Patient 20C2993 was diagnosed with severe oligozoospermia. Mate-pair GS revealed a 22.5 kb heterozygous deletion (seq[GRCh37] del(9)(p21.2) chr9:g.26972539_26995048del) involving exons 3 to 8 (NM_001099223) of IFT74 in 9p21.2 (Supplementary Figure S7). Mutations in IFT74 are known to cause spermatogenic failure 58 (OMIM# 619585) in an AR manner. High read-depth GS did not reveal any clinically significant SNV/Indels in IFT74 nor in other genes related to male infertility. However, IFT74 is highly expressed in spermatocytes and early spermatids in adult germ cells. Knockdown of Ift74 in spermatocyte-derived GC-2 cells resulted in a significant reduction of protein levels of cell-adhesion molecules such as E-cadherin protein that is required for the initial cell division of spermatogonial stem cells(Yamashita et al. 2003). The ITF74 intragenic deletion could be causative of oligozoospermia in this patient.
Case 21C0925 had with severe oligozoospermia. A 53 kb copy-number gain (seq[GRCh37] dup(2)(q31.1) chr2:g.171170285_171223517dup) involving the 8th exon (NM_001083615) of MYO3B on 2q31.1 was inserted into the 4th intron (NM_021951) of DMRT1. Flanking the insertion was a duplication (seq[GRCh37] dup(9)(p24.3) chr9:g.910281_931988dup) involving the 4th exon of DMRT1 (Figure 4A). DMRT1 was likely disrupted by the insertion. DMRT1 is highly expressed in Sertoli cells and primordial germ cells during fetal and postnatal testicular development (Figure 4B). High expression of DMRT1 was also specifically observed in spermatogonia and early spermatids (Figure 4C) indicating an important role of DMRT1 in testicular development and spermatogenesis. In addition, heterozygous deletion of DMRT1 is known to be causative of nonsyndromic 46,XY disorders of sexual development (DSD, GeneReviews# NBK1547)(Ledig et al. 2012).
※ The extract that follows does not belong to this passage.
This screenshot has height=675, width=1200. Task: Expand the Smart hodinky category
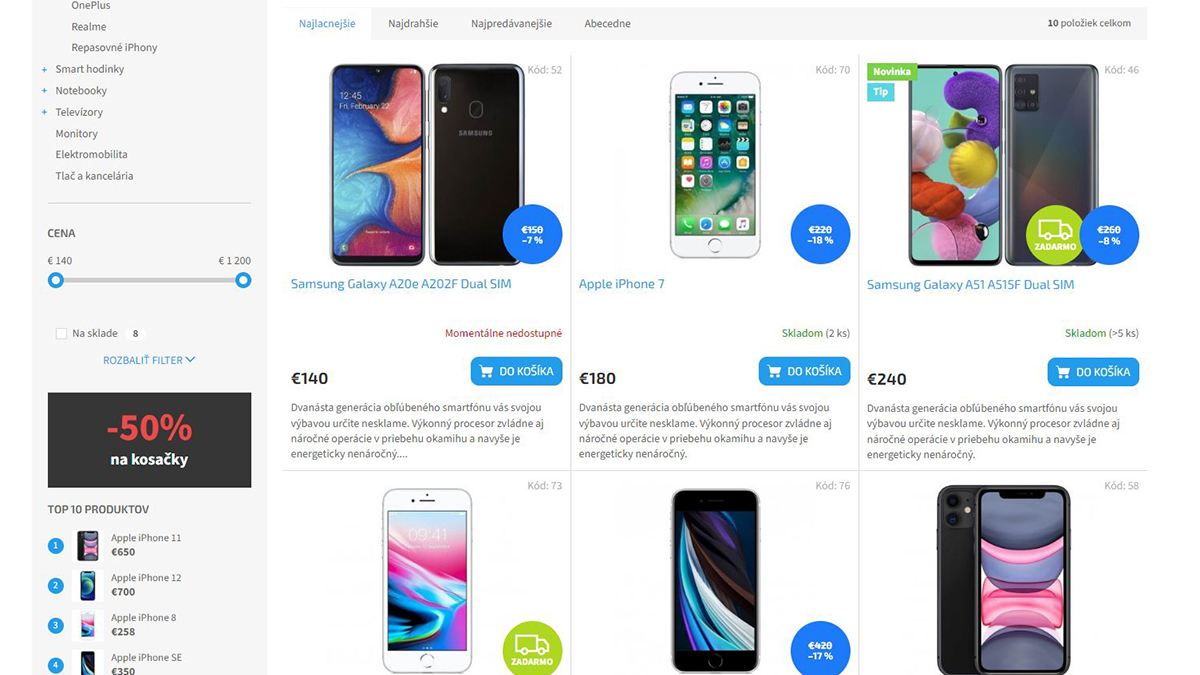pos(44,70)
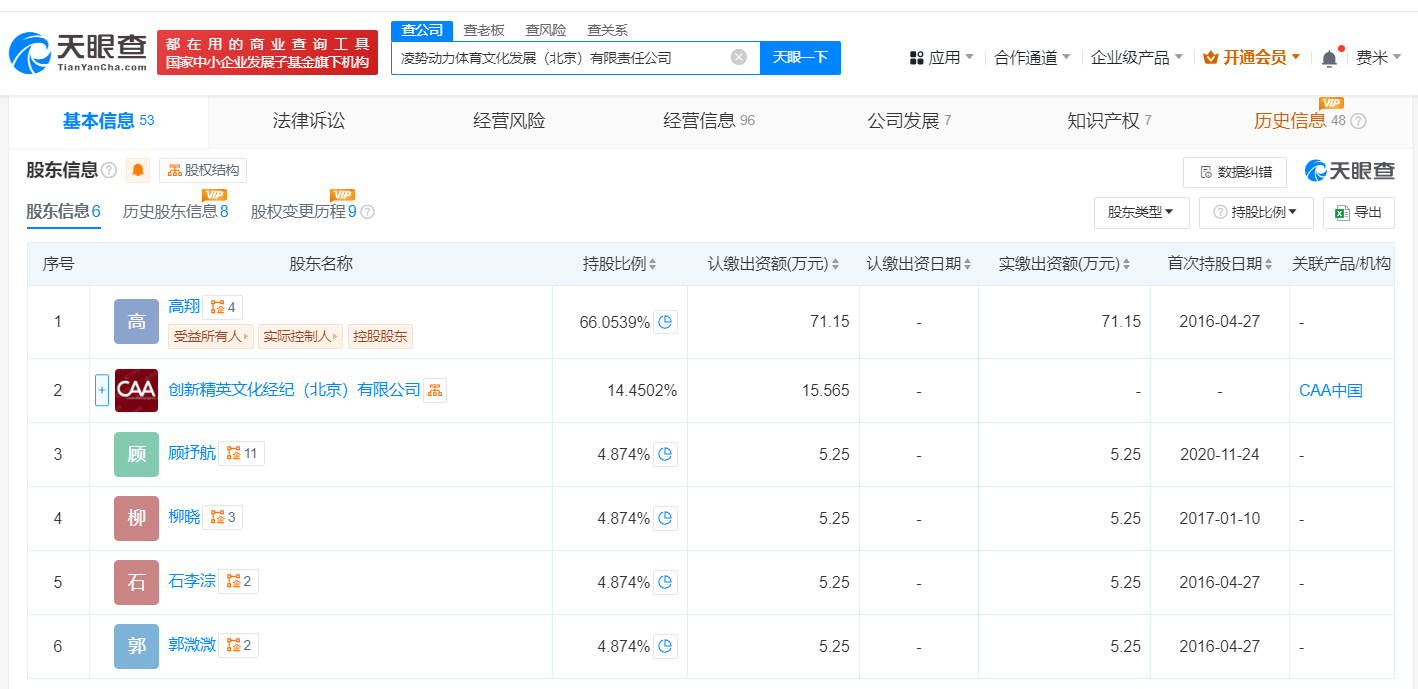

The presentation in case 21C0925 differed from reported studies, and a possible explanation would be the affected exon(s) was different [e.g., the insertion resulted in RNA decay in the last exon (5th)] and the report showed deletion involving exons 2-4 in 46,XY DSD(Ledig et al. 2012).
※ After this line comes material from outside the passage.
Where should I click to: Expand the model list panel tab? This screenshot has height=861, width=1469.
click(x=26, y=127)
Comparison of the detection yields by mate-pair GS and follow-up
Overall, mate-pair GS identified clinically significant variants in 10 patients with NOA (15.9%) and 8 patients with severe oligozoospermia (21.1%). There was no significant difference of the detection yields between two groups (Chi-square test: P>0.05).
In the present study, follow-up study was conducted for all 18 cases. Among the patients with NOA, follow-up information was obtained for seven (70%) individuals. Four opted out of testicular biopsy (one pursued IVF pregnancy with donor sperm) and three opted in (one with limited sperm retrieved and two without sperm retrieved, Table 2). In comparison, among these eight cases, five had follow-up and four of them pursued IVF pregnancy with ICSI with one unsuccessful (Table 3).